Whatever the crisis may have been, one thing is clear; Paul reminds the Corinthians that the present order of the world is passing away. He wants Christians to live for, and towards, the age to come rather than living simply for the present world. He warns them about clinging onto present possessions as if these were the things that defined their life: “What I mean, brothers and sisters, is that the time is short. From now on those who have wives should live as if they do not; those who mourn, as if they did not; those who are happy, as if they were not; those who buy something, as if it were not theirs to keep; those who use the things of the world, as if not engrossed in them. For this world in its present form is passing away” (1 Corinthians 7:29-31). The inclusion of their closest relationships in this list may seem harsh, but I believe that Paul is reminding them that those they love most deeply in this world could easily be snatched away from them. They are to be ready to face the loss of all things.

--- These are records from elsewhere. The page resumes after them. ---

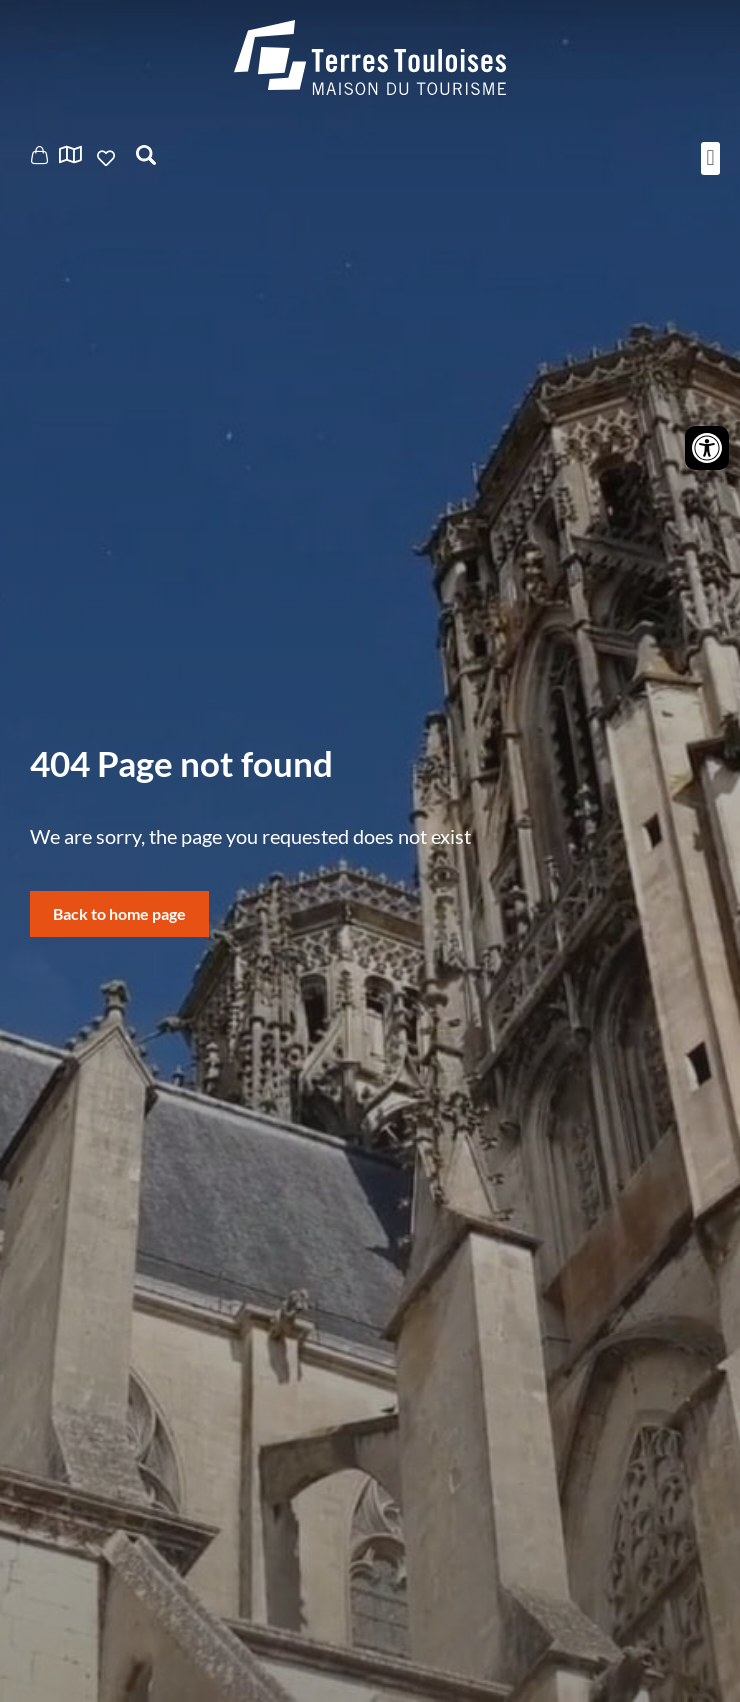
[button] (710, 158)
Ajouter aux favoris (108, 158)
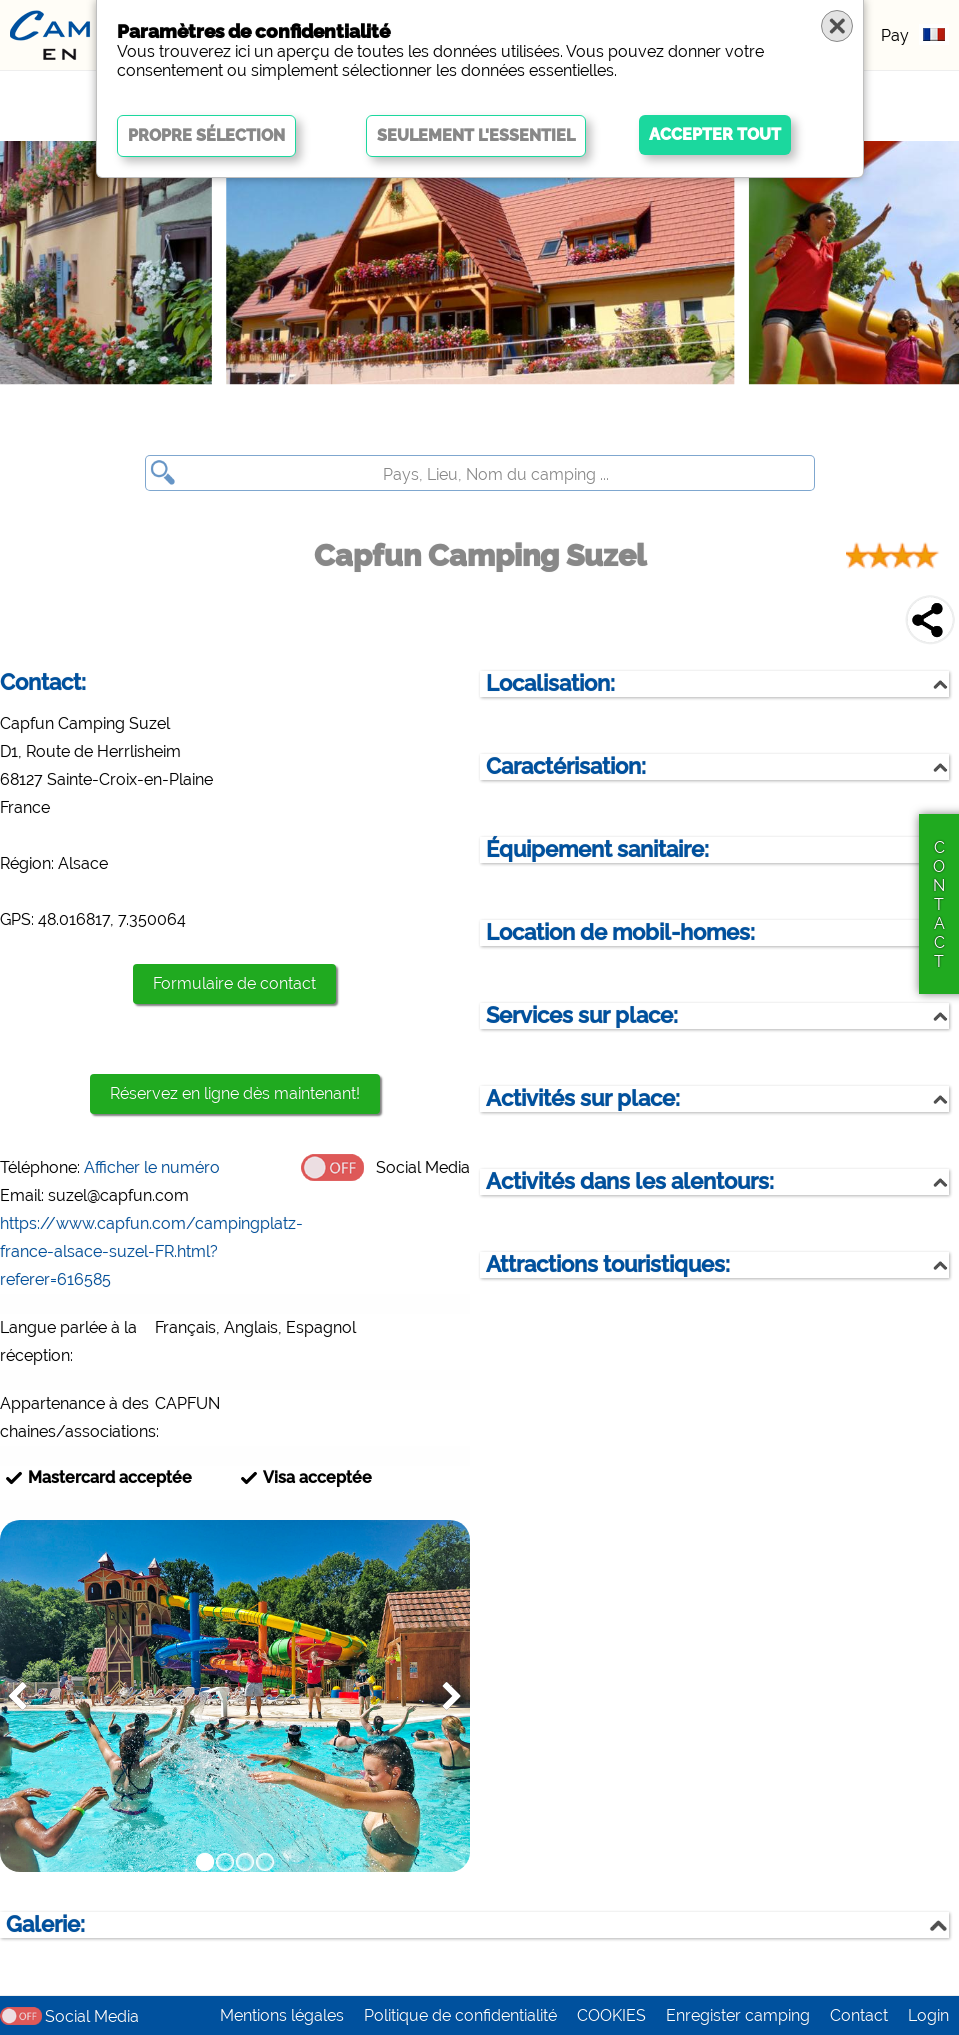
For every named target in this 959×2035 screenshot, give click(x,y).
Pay (895, 35)
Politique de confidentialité (460, 2015)
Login (928, 2015)
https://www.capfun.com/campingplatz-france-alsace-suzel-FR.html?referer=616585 (151, 1251)
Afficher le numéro (152, 1167)
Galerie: (45, 1924)
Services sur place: (582, 1015)
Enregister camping (738, 2015)
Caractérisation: (566, 766)
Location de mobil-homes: (620, 932)
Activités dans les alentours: (630, 1181)
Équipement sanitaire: (597, 849)
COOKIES (611, 2015)
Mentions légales (282, 2015)
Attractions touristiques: (608, 1264)
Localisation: (550, 683)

In the goodness of God, we may not be facing a crisis like that threatening the Christians at Corinth, but we too need to be reminded that “this world in its present form is passing away.” We are to live lightly towards the things of this world but also to use generously and well all that is given to us. We are to acknowledge that we are strangers and pilgrims who are seeking a better city, a city with foundations. 

It’s not easy to get this balance right. It’s not that we are to turn our backs on the things of this world, for it remains the good creation of our heavenly Father. But neither are we to make worldly goods, reputation or power our aim and pursuit. All these things can easily be stripped from us; we brought nothing into this world and we will take nothing out of it except our character. We need to build for the coming kingdom and not for the present moment. What are you devoting your energies to? Will it last the test of time – and of eternity?

Heavenly Father, I find this passage confusing and difficult to understand. But help me to understand this, that “this world in its present form is passing away.” I rejoice that the day will come when there will be no more injustice, no more pain, no more conflict and warfare. You have promised that, because of Jesus’ death and resurrection, there will be a new heavens and a new earth characterised by righteousness and peace. Help me by your Spirit to live now as one who is praying and working for the world that he will create at his coming, when all things shall be made new.